[Stored data entries]
────────────────────────────────────────
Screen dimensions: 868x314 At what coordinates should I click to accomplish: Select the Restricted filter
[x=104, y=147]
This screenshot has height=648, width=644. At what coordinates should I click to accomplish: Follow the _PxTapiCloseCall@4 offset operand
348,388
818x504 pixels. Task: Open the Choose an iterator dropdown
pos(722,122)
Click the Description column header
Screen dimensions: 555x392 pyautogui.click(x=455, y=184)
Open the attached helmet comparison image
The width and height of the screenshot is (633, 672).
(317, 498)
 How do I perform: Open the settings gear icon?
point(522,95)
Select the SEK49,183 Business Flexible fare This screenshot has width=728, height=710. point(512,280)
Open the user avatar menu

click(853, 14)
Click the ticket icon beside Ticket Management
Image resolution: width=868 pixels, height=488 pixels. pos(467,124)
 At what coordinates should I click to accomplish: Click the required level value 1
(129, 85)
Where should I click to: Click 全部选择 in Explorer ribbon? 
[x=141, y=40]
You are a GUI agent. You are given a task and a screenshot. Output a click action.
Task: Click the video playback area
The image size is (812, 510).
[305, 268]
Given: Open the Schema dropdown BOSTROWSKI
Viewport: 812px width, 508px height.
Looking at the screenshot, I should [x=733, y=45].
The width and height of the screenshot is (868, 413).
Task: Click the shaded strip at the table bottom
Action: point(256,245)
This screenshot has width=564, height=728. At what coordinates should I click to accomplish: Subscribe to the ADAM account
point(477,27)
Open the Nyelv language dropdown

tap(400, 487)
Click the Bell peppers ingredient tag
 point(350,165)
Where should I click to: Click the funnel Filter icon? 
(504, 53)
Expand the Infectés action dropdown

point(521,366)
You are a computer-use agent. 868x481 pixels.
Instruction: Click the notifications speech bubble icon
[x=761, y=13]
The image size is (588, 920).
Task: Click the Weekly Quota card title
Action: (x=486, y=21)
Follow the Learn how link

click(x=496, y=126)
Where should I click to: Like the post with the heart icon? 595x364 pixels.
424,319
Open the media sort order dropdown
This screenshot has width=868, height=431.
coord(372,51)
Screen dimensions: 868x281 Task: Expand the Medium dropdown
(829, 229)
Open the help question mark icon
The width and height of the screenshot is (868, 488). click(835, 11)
────────────────────────────────────────
Retype all of the entries. Keep each one exactly as written.

Screen dimensions: 868x314 At what coordinates should I click to accomplish: Select the Restricted filter
[x=104, y=147]
This screenshot has height=648, width=644. At what coordinates should I click to accomplish: Follow the _PxTapiCloseCall@4 offset operand
348,388
818x504 pixels. Task: Open the Choose an iterator dropdown
pos(722,122)
Click the Description column header
Screen dimensions: 555x392 pyautogui.click(x=455, y=184)
Open the attached helmet comparison image
The width and height of the screenshot is (633, 672).
(317, 498)
 How do I perform: Open the settings gear icon?
point(522,95)
Select the SEK49,183 Business Flexible fare This screenshot has width=728, height=710. point(512,280)
Open the user avatar menu

click(853, 14)
Click the ticket icon beside Ticket Management
Image resolution: width=868 pixels, height=488 pixels. pos(467,124)
 At what coordinates should I click to accomplish: Click the required level value 1
(129, 85)
Where should I click to: Click 全部选择 in Explorer ribbon? 
[x=141, y=40]
You are a GUI agent. You are given a task and a screenshot. Output a click action.
Task: Click the video playback area
The image size is (812, 510).
[305, 268]
Given: Open the Schema dropdown BOSTROWSKI
Viewport: 812px width, 508px height.
Looking at the screenshot, I should [x=733, y=45].
The width and height of the screenshot is (868, 413).
Task: Click the shaded strip at the table bottom
Action: point(256,245)
This screenshot has width=564, height=728. At what coordinates should I click to accomplish: Subscribe to the ADAM account
point(477,27)
Open the Nyelv language dropdown

tap(400, 487)
Click the Bell peppers ingredient tag
 point(350,165)
Where should I click to: Click the funnel Filter icon? 
(504, 53)
Expand the Infectés action dropdown

point(521,366)
You are a computer-use agent. 868x481 pixels.
Instruction: Click the notifications speech bubble icon
[x=761, y=13]
The image size is (588, 920).
Task: Click the Weekly Quota card title
Action: (x=486, y=21)
Follow the Learn how link

click(x=496, y=126)
Where should I click to: Like the post with the heart icon? 595x364 pixels.
424,319
Open the media sort order dropdown
This screenshot has width=868, height=431.
coord(372,51)
Screen dimensions: 868x281 Task: Expand the Medium dropdown
(829, 229)
Open the help question mark icon
The width and height of the screenshot is (868, 488). click(835, 11)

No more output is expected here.